Though Stoltenberg insisted doing so would depend heavily on the severity of the attacks, he said to establishment of cyberspace as a military zone meant NATO would react to attacks there the same as attacks in air, sea, land, or space.
In theory, this would mean that NATO member nations could invoke Article 4 of the alliance, obliging meetings to discuss mutual military defense if a member nation is “attacked,” simply on the grounds of them being hacked.
Of particular concern in the case of cyberattacks is how rarely it is readily apparent who the culprit it. The US tends to blame China or Russia in the media for cyberattacks against American targets, but rarely offers any evidence to defend those assertions.

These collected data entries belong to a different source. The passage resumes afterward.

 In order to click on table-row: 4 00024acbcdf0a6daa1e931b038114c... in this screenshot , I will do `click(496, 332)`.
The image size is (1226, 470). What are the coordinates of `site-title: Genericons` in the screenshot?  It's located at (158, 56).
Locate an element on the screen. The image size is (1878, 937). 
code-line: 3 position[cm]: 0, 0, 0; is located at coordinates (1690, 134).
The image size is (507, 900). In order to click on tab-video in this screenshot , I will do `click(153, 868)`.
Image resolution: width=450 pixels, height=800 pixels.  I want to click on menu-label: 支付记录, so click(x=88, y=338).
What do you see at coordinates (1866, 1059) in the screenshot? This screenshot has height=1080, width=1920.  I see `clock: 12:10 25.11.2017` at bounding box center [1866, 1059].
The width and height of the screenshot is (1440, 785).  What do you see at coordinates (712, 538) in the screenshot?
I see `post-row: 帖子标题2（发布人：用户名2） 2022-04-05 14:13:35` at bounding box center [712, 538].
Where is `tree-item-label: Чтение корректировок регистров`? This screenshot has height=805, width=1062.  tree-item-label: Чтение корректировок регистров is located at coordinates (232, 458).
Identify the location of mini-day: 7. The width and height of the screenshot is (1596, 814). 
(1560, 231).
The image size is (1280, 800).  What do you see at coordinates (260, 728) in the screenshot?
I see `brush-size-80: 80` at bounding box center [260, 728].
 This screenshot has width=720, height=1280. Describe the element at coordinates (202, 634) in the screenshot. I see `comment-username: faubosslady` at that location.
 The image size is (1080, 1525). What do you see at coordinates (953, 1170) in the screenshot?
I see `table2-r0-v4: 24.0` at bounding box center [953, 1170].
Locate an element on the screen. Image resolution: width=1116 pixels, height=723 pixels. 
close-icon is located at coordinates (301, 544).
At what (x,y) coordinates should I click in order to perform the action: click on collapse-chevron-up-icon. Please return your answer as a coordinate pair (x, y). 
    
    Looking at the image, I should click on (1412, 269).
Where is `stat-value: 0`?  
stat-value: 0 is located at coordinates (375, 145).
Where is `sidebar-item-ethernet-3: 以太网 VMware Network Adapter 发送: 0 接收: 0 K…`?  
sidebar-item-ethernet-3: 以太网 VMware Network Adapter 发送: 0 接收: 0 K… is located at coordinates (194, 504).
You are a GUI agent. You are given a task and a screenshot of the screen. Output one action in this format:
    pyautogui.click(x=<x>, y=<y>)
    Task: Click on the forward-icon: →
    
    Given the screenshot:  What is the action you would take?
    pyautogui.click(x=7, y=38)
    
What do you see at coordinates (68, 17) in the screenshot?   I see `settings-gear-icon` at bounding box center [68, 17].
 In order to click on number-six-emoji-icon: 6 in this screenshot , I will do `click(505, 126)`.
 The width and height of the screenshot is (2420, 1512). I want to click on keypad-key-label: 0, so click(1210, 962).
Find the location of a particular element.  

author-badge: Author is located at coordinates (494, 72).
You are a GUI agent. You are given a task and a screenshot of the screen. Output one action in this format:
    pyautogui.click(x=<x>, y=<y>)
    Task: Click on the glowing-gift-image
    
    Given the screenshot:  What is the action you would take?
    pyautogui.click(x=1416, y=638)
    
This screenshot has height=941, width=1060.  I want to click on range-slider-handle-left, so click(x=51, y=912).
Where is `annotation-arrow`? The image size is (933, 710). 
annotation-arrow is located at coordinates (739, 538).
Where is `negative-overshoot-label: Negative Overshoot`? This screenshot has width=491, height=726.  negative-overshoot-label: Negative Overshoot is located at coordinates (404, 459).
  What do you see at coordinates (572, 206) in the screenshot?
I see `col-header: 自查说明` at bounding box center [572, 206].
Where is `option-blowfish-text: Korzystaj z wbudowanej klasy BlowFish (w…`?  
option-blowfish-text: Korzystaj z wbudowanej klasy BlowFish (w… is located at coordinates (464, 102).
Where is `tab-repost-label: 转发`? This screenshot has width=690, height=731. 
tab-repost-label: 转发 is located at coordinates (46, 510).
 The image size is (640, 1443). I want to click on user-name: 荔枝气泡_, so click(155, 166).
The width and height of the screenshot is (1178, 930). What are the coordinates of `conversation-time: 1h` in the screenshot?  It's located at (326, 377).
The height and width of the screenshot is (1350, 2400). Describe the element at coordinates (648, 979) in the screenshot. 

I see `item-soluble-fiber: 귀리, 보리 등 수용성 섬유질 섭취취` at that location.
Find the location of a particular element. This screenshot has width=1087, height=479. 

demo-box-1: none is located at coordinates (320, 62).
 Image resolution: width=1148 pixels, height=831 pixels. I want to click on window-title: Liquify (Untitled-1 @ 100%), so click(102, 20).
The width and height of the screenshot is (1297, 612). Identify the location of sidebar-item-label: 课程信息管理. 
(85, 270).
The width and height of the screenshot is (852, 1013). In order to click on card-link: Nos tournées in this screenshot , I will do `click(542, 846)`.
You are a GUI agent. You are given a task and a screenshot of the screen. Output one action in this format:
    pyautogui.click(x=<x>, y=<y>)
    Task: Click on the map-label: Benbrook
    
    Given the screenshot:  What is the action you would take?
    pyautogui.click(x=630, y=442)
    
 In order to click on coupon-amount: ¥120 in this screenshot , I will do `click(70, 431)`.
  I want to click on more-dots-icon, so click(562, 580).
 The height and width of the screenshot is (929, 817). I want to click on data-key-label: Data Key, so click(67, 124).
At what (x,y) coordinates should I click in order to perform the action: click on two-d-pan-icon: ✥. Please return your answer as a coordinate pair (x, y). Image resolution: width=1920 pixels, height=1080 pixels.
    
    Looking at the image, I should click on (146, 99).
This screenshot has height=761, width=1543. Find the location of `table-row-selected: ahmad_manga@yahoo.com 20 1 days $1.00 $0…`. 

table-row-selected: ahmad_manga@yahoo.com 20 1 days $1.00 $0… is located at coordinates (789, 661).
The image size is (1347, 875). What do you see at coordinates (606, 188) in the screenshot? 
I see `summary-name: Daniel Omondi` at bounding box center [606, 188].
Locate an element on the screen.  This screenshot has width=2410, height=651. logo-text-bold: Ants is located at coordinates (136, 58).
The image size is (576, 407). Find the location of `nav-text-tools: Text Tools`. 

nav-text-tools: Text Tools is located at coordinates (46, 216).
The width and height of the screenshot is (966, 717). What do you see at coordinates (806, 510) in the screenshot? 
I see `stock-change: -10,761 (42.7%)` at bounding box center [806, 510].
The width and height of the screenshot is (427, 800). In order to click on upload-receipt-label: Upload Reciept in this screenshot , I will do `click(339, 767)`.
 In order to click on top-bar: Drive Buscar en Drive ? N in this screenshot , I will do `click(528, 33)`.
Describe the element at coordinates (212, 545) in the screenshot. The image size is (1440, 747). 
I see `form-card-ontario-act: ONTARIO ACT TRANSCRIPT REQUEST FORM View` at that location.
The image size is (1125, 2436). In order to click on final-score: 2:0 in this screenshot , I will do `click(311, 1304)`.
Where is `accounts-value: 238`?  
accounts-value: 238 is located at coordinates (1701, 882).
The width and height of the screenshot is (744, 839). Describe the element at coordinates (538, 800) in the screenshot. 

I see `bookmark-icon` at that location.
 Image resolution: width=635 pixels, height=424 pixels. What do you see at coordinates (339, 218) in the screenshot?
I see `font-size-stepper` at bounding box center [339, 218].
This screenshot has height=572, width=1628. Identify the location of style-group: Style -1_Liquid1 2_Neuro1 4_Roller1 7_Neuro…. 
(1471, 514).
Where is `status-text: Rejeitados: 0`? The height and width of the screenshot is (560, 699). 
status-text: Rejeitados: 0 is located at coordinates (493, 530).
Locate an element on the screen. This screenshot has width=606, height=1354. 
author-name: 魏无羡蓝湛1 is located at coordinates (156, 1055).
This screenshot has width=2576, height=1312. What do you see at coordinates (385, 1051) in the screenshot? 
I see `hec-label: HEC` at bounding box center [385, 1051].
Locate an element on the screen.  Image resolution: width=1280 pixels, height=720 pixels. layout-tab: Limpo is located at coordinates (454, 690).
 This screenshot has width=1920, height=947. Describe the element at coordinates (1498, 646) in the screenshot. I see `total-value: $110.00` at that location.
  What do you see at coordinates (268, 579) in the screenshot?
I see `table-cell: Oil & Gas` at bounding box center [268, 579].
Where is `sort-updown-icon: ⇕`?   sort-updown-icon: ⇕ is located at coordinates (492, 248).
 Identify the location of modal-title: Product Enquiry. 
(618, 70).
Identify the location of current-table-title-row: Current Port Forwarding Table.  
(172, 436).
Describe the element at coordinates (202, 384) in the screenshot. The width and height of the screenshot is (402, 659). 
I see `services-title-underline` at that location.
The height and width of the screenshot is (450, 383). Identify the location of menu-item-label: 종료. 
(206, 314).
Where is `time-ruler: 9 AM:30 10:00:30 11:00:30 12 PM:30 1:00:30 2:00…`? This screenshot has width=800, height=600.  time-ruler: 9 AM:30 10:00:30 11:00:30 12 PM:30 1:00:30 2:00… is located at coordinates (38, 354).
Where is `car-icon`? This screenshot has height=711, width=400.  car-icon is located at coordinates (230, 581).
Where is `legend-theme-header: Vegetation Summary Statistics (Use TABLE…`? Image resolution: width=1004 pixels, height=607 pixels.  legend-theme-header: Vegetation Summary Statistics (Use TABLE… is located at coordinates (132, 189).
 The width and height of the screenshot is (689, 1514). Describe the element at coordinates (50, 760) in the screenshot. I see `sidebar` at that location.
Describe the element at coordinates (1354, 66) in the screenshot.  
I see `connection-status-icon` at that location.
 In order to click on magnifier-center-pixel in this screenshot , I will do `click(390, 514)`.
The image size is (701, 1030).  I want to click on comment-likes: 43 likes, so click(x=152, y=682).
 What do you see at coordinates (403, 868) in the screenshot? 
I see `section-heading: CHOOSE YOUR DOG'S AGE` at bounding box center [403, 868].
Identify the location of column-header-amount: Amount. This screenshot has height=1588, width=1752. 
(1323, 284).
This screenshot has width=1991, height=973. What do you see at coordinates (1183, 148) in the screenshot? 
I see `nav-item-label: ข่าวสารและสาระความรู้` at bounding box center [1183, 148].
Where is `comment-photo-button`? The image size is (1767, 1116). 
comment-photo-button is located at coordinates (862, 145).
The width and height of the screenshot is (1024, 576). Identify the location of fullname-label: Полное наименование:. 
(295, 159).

If this is to be the alliance-wide standard,every NATO member nation, all of whom are hit with cyberattacks by governments and private citizens countless times a day, could manufacture a pretext for a new alliance-wide war against the target of their choice.
Though Stoltenberg tried to limit this to the most severe attacks, it isn’t clear in practice what that actually means. The US, for instance, seems to have cyber attacks presented as the “worst ever” multiple times every year.
Though wars against China and Russia are largely impractical for the alliance, because those nations have substantial nuclear deterrents, this could seemingly be the easy way for the US or some other member nation to shoehorn the alliance into a war in Libya or elsewhere, simply by trying to pin the next cyberattack on some faction there. Since evidence isn’t offered most of the time anyhow, there is likely to be little argument after presenting any conceivable culprit.